市長室以外のおすすめスポットは、篠山城大書院のスタッフによると、大書院を出て内堀沿いを南堀方面へ、二の丸庭園を越えたあたりで本丸の方を振り返ると……いい眺めだそうです。大書院の入り口から見るとちょうど反対側あたりになります。
お堀からも、ゆったりと手こぎボートで楽しめます。今年のボートの営業は3月28日からの予定。丹波篠山市によりますと、土日を中心に5月いっぱい営業する見込みです(3月18日現在)。

少し足を伸ばして城の東へ。散策コースが整備された王地山公園があります。ソメイヨシノと自生のヤマザクラなどが花を咲かせると、山全体が桜色に染まります。さらに公園の西側にある赤い鳥居がトンネルのように続く階段を登ると、まけきらい稲荷(王地山平左衛門稲荷神社)があります。ここの桜もおすすめです。

さて、篠山は古くから京都と山陰・山陽を結ぶ交通の要衝でした。関ヶ原の合戦に勝利した徳川家康が、1609年、豊臣氏が残っていた大坂城を、西国の豊臣ゆかりの大名を分断するために築城しました。笹山という小山を利用した平山城で、本丸を中心に二の丸、三の丸、そして内堀と外堀という二重の堀、さらに外堀の三方に出入り口として馬出を設け、防御に力を入れた城でした。わずか1年足らずの突貫工事で完成しましたが、天守閣は築かれませんでした。

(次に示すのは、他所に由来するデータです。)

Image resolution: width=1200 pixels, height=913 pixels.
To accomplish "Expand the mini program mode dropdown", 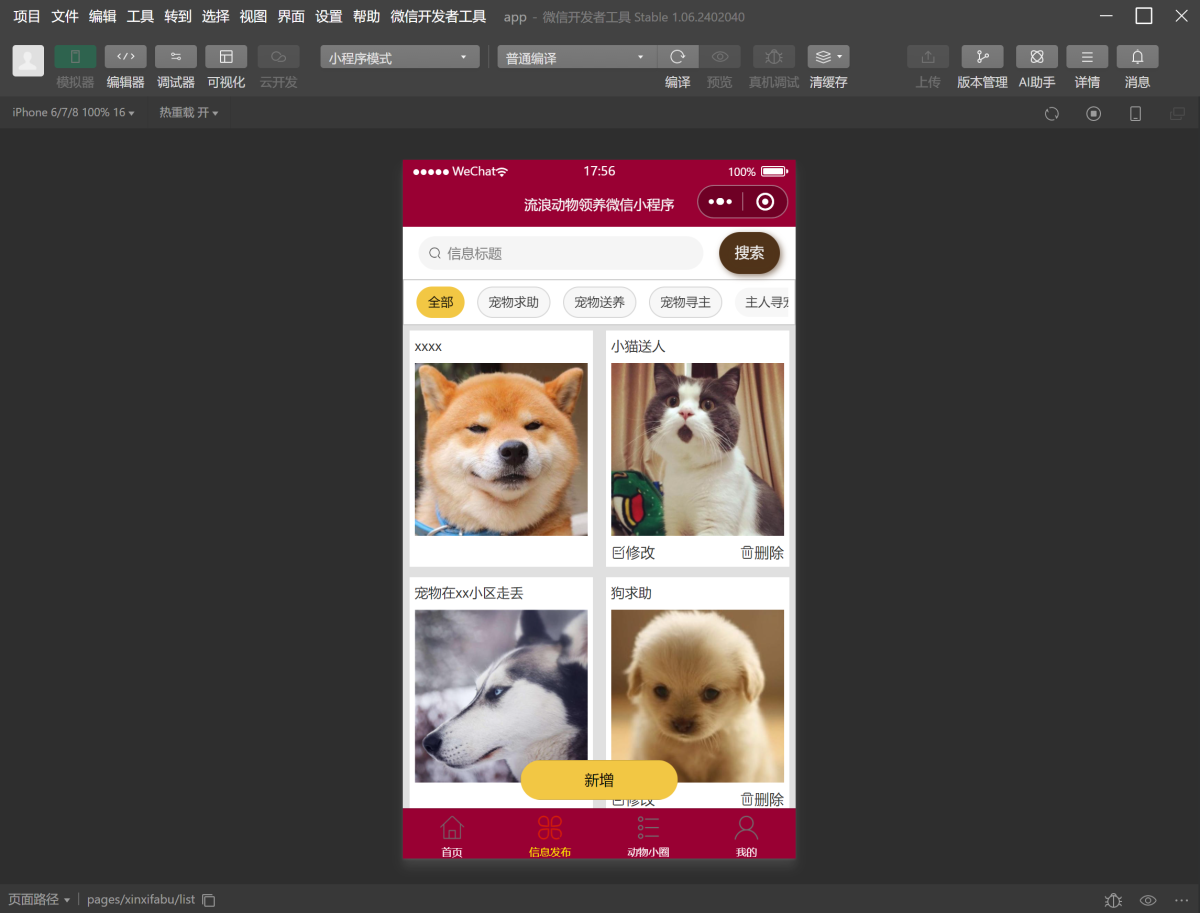I will coord(399,58).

大書院はほぼ同時に建てられ、およそ260年間に渡って藩の公式行事などに使われました。明治維新以降、ほとんどの建造物が取り壊されました。大書院は唯一残り、小学校や女学校、または公会堂として利用されていましたが、1944(昭和19)年1月6日、火事によって消失してしまいました。現在の大書院は2000(平成12)年に再建されたものです。中は江戸時代初期の様子がよく再現されていて、金をあしらった釘隠しがまぶしい豪壮な造りとなっています。京都・二条城の二の丸御殿相当の規模で、石高5万石の大名の国にあるものとしては破格の規模でした。
一方、石垣と掘、馬出などの遺構は、ほとんどその原型を残しています。このことから1956年には国の史跡に指定され、2006(平成18)年には日本の100名城に選ばれました。城全体はコンパクトにまとまっており、周辺に広がる城下町と合わせて散策したいところです。